> _TESTO FORNITO_
Proteste a Tel Aviv degli eritrei che rischiano la deportazione
Eritrea sempre più oppressa mentre nuove tensioni su acqua e confini minacciano la stabilità nel Corno d’Africa e una impennata dei flussi verso l’Europa. Dopo la chiusura di cinque cliniche cattoliche da parte del regime dell’Asmara – come riportato all’agenzia Fides da don Mosè Zerai, cappellano della comunità eritrea in Svizzera – per la rigida applicazione della legge che vieta attività private in campo sanitario, il prete torna a riferire di episodi di repressione della protesta giovanile, dopo la chiusura della scuola islamica a fine ottobre e gli spari contro gli studenti che non volevano fosse consegnato alle autorità l’elenco degli iscritti per non venire richiamati alle armi al quarto anno.
Secondo notizie trapelate dalla cortina che avvolge il piccolo Stato africano – il più repressivo al mondo dopo la Corea del Nord a detta anche delle Ong per i diritti umani – e raccolte da don Zerai, è finita male lo scorso dicembre anche una protesta di 7.500 reclute del campo di addestramento di Adi- haro contro i maltrattamenti, il basso salario e l’impiego da parte degli ufficiali della truppa in lavori forzati anche nel settore privato. Dopo essere riusciti a incontrare il presidente Issaias Afewerki per esporgli le ragioni del malcontento, i giovani sono stati deportati per ordine dell’uomo forte dell’Asmara nel campo di rieducazione di Naro senza cibo né acqua.

> _CONSEGNE DA SVOLGERE_
- 1) Secondo il testo sull'Eritrea, in quale campo furono deportati i giovani dopo l'incontro con il presidente Issaias Afewerki?
- 2) Trascriva senza modifiche il passo del testo sull'Eritrea da "Proteste a Tel" a "al quarto anno.".
Le righe successive costituiscono materiale a sé stante, distinto dal testo sull'Eritrea.

> _MATERIALE DI PARTENZA_
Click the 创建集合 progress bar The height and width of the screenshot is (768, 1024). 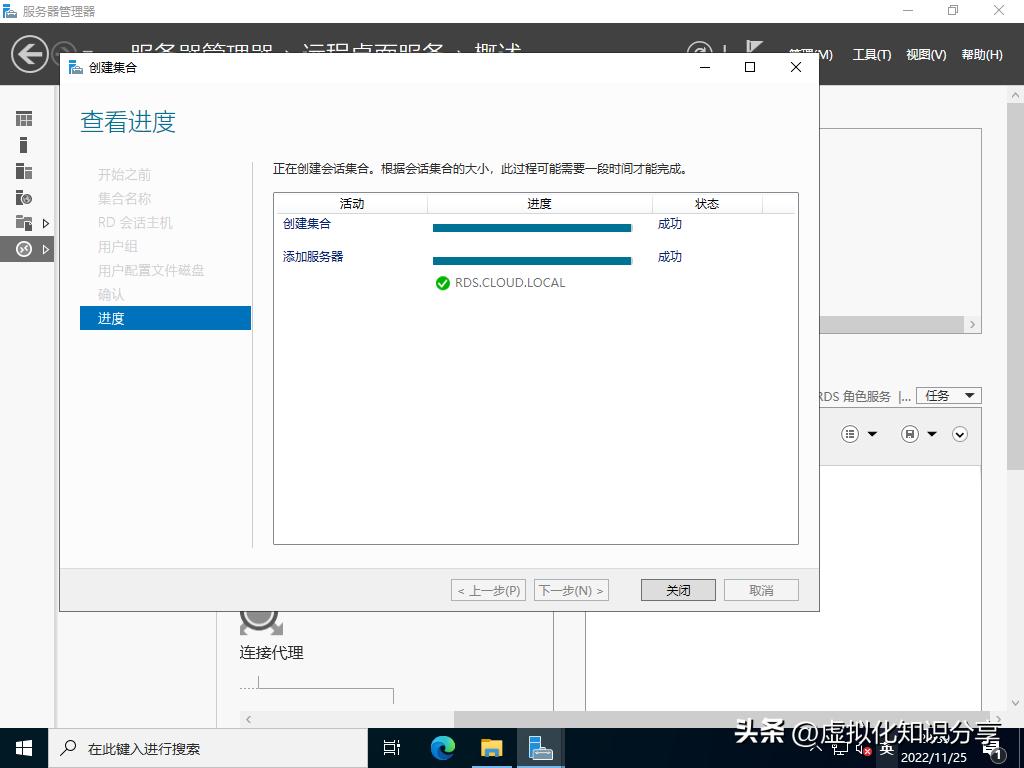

> _ELENCO DELLE SOLUZIONI_
- 1) Nel campo di rieducazione di Naro.

- 2)
Proteste a Tel Aviv degli eritrei che rischiano la deportazione
Eritrea sempre più oppressa mentre nuove tensioni su acqua e confini minacciano la stabilità nel Corno d’Africa e una impennata dei flussi verso l’Europa. Dopo la chiusura di cinque cliniche cattoliche da parte del regime dell’Asmara – come riportato all’agenzia Fides da don Mosè Zerai, cappellano della comunità eritrea in Svizzera – per la rigida applicazione della legge che vieta attività private in campo sanitario, il prete torna a riferire di episodi di repressione della protesta giovanile, dopo la chiusura della scuola islamica a fine ottobre e gli spari contro gli studenti che non volevano fosse consegnato alle autorità l’elenco degli iscritti per non venire richiamati alle armi al quarto anno.